As a magazine journalist, Brower was noted for his political profiles of such figures as Hubert Humphrey, Richard Nixon, Senator Edward Kennedy, and George Romney. Brower’s first novel, Debris, published by Atheneum in 1967, is a Faulknerian tale of a narrator trapped in a duck blind with a murderous man bent on avenging marital betrayal. His collection of essays and reportage, Other Loyalties: A Politics of Personality (Atheneum) came out in 1968. Other books included a children’s poem, The Inchworm War and the Butterfly Peace (Doubleday and Co., 1970), illustrated by Arnold Roth, and Brower’s last novel, Blue Dog, Green River (David R. Godine, 2005), a mystical tale of a Western whitewater odyssey narrated by a mongrel dog and her rafting guide owner. Brower’s literary honors included an O. Henry Prize for his short story, Storm Still, and A National Endowment for the Arts Award, both in 1968, as well as a 1973 Guggenheim Fellowship. In his later years, Brower particularly enjoyed helping aspiring writers in Dartmouth’s Master of Arts in Liberal Studies program, where he taught journalism from 1996-2006.
Brower leaves his wife, Ann, five children, and five grandchildren. In lieu of flowers, donations can be made in his name to Serenity House, the hospice where he spent his final weeks: VNHC Foundation, 509 East Montecito St., Suite 200, Santa Barbara, CA 93103; www.vnhcsb.org.
Margery Ann Rittmaster
Margery Ann Rittmaster, 89, of Beaufort, N.C., died on April 21, 2014. A memorial service will be held at a later date. She was born to the late William and Mindelle Lewis on March 8, 1925 in Chicago, Ill. After moving to New York City as a teenager, she met her husband, the late Arthur Rittmaster. They eventually settled in Princeton, where they raised their three children: Glenn, Roger, and Keith. She volunteered at the Princeton Hospital, and in the 1970’s, she worked for the Robert Wood Johnson Foundation.
Later, she and Arthur moved to Beaufort, N.C., where she was a volunteer for the Carteret General Hospital and the North Carolina Maritime Museum. She loved family, theater, and music. She made people smile and laugh.

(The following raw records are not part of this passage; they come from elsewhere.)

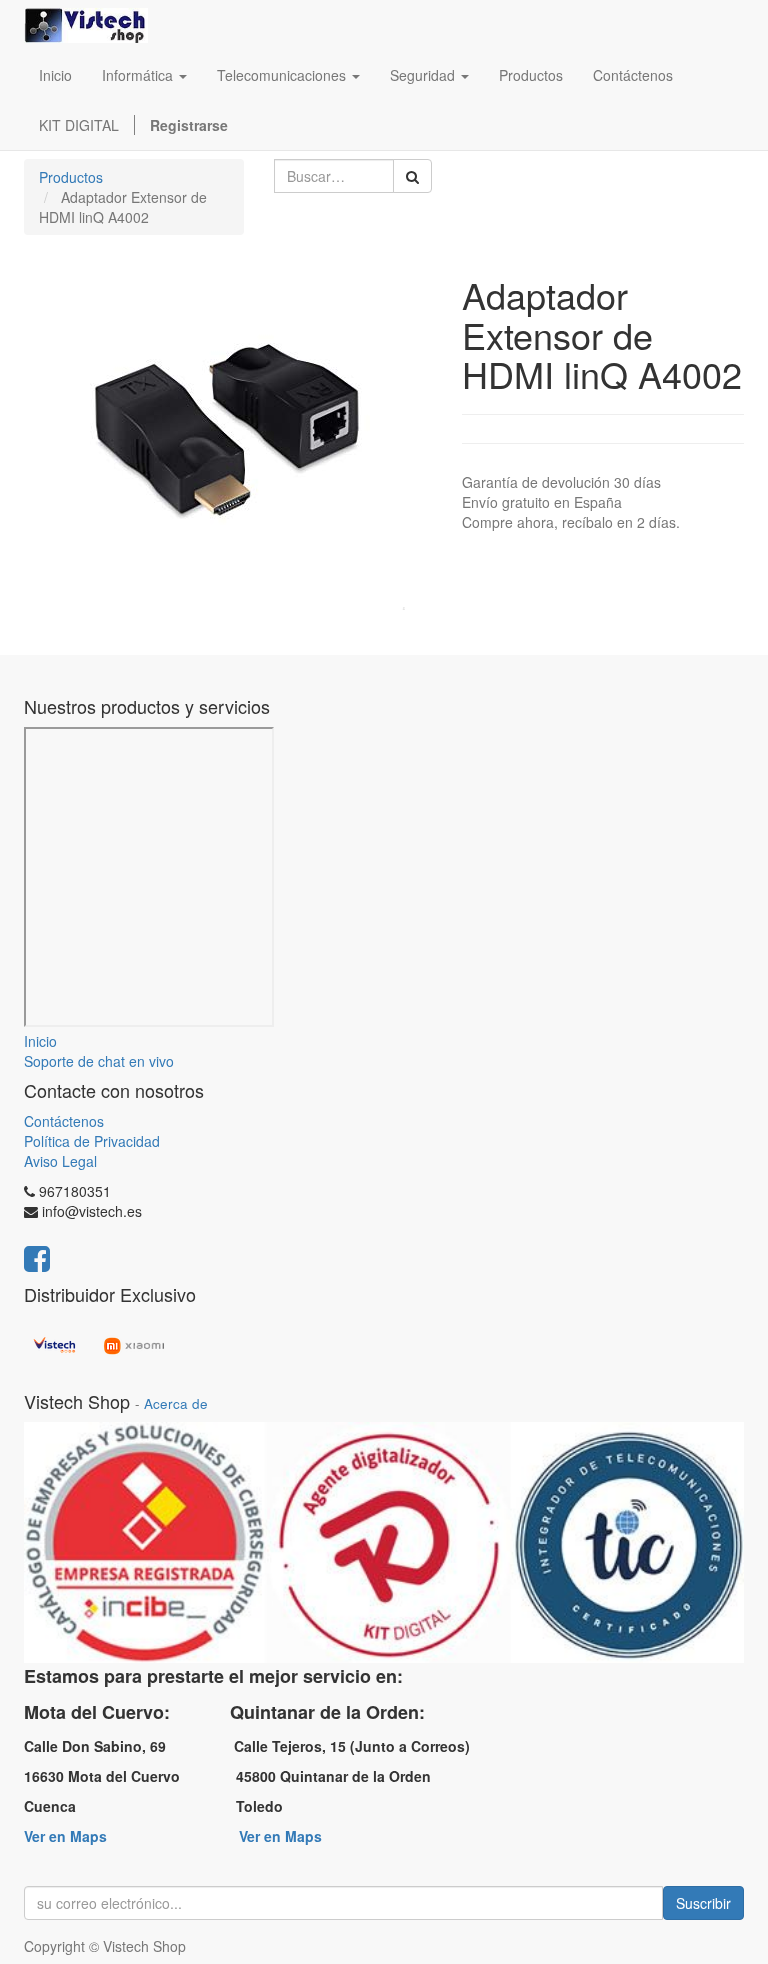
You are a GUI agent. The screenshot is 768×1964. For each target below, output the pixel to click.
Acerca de (176, 1403)
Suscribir (703, 1903)
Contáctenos (64, 1121)
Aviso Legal (60, 1161)
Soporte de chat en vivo (99, 1061)
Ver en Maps (65, 1836)
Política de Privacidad (92, 1141)
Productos (71, 177)
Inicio (40, 1041)
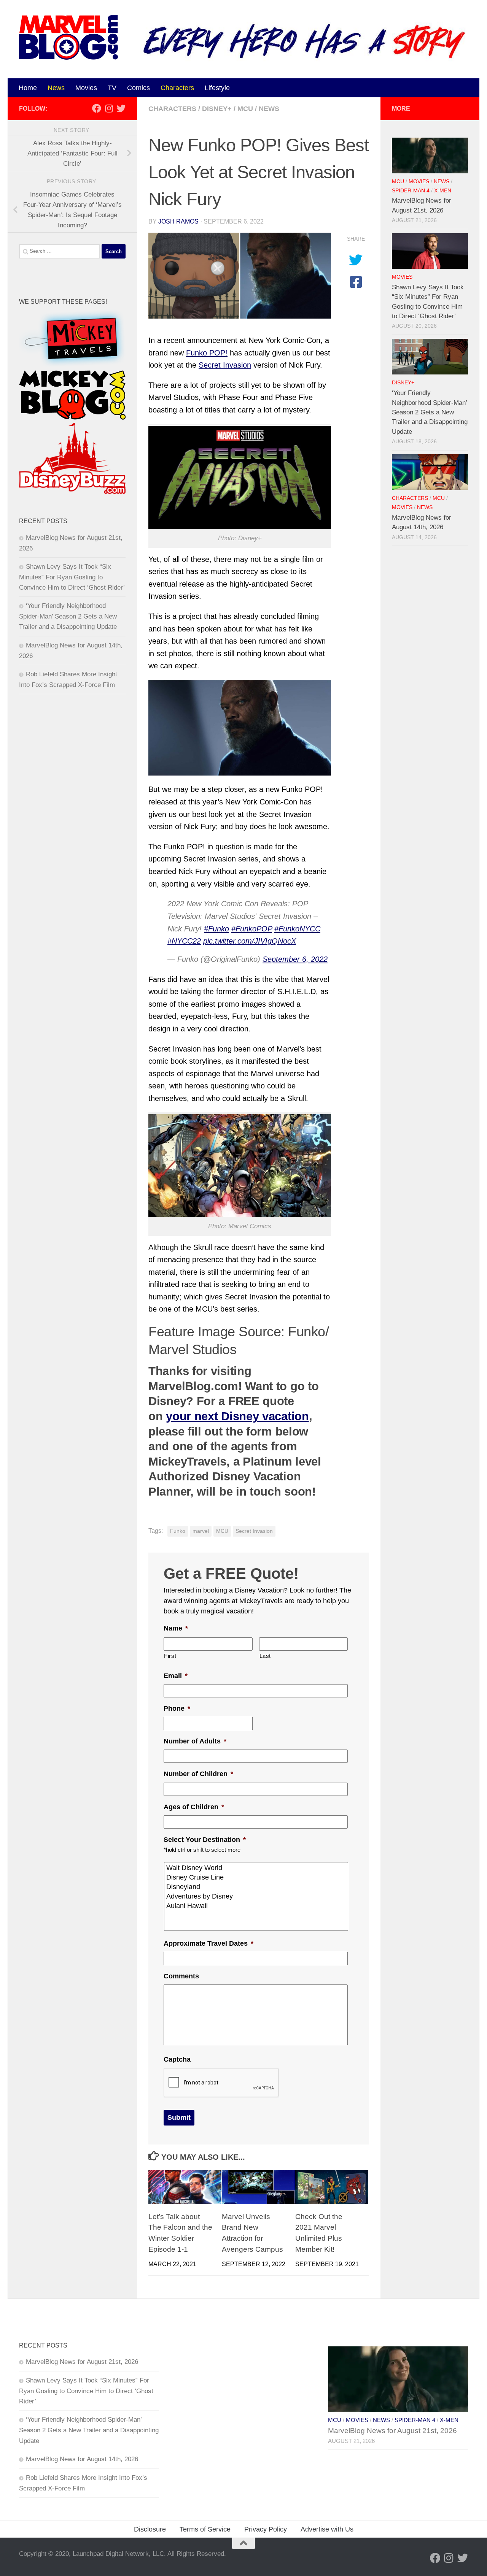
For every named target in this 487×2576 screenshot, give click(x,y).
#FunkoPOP (251, 929)
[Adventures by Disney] (257, 1896)
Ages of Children (194, 1807)
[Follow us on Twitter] (121, 108)
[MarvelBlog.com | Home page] (68, 37)
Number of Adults (195, 1741)
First (170, 1656)
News (56, 88)
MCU (245, 109)
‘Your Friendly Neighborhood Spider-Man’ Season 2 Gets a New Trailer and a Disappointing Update (68, 616)
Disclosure (150, 2529)
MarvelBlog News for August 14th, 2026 (82, 2459)
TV (112, 88)
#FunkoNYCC (297, 929)
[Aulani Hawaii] (257, 1906)
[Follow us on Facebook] (96, 108)
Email (176, 1676)
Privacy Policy (265, 2529)
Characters (177, 88)
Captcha (177, 2059)
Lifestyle (217, 88)
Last (265, 1656)
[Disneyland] (257, 1887)
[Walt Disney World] (257, 1868)
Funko (177, 1531)
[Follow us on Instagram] (108, 108)
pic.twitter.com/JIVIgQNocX (249, 941)
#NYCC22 (184, 941)
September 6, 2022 (295, 959)
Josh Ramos (178, 221)
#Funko (216, 929)
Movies (86, 88)
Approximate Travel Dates (208, 1943)
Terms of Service (205, 2529)
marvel (201, 1531)
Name (176, 1628)
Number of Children (198, 1774)
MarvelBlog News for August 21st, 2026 (82, 2361)
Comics (138, 88)
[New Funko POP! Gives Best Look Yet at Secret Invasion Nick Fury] (239, 276)
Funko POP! (207, 353)
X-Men (442, 191)
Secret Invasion (225, 365)
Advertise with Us (327, 2529)
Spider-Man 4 (411, 191)
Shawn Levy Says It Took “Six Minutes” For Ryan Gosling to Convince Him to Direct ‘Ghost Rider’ (72, 577)
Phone (177, 1708)
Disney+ (217, 109)
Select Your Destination (205, 1839)
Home (28, 88)
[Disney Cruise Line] (257, 1877)
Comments (181, 1976)
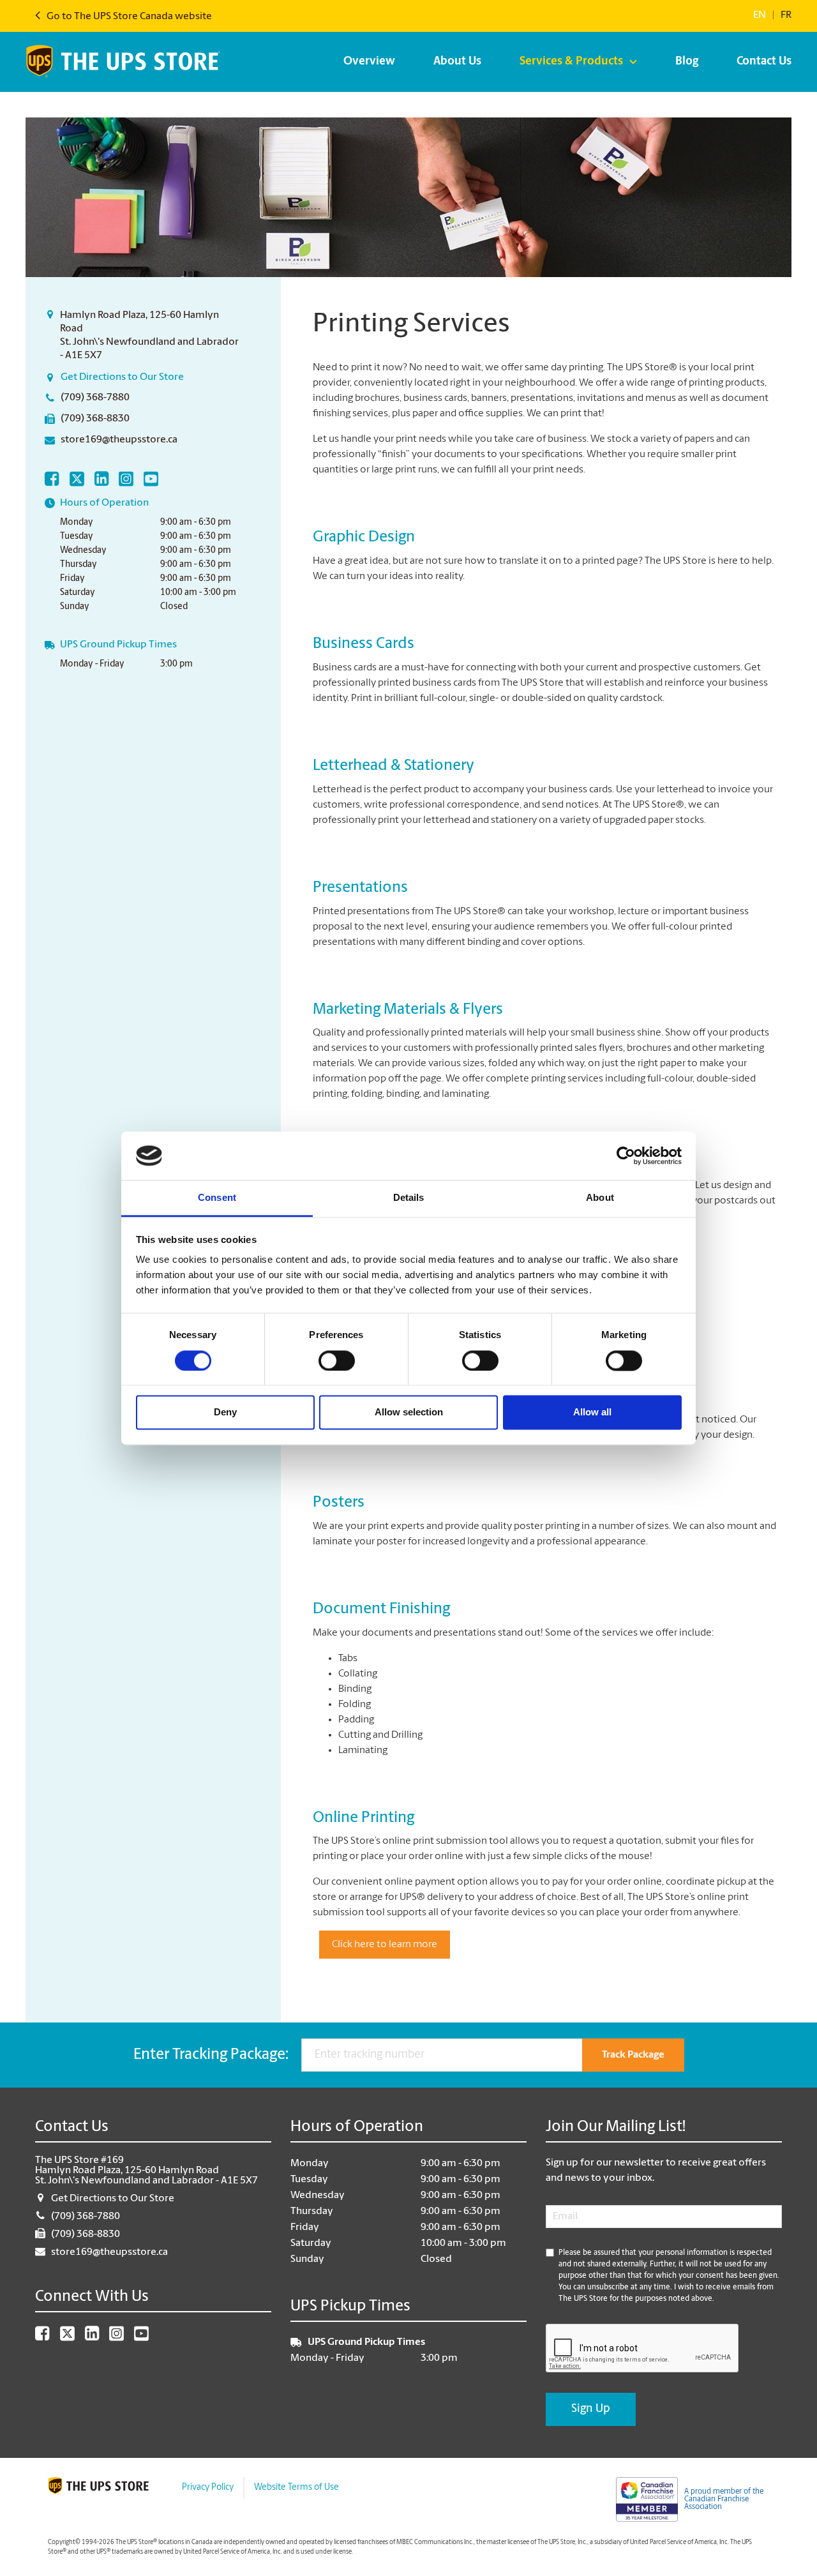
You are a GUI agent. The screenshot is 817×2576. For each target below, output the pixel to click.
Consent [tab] (217, 1198)
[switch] (337, 1360)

Margery is survived by her sons, Keith and Roger; four granddaughters, Dana and Robyn Rittmaster, and Olivia and Lindsey Thayer; and two great granddaughters. In lieu of flowers, the family requests that donations be made to the Carteret General Hospital P.O. Box 1619 Morehead City, N.C. 28557, Hospice of Carteret County P.O. Drawer 1619 Morehead City, N.C. 28557, or the Friends of the North Carolina Maritime Museum 315 Front St. Beaufort, N.C. 28516. Online condolences may be made to the family at www.mundenfuneralhome.net. Arrangements are by Munden Funeral Home and Crematory Inc. of Morehead City, N.C.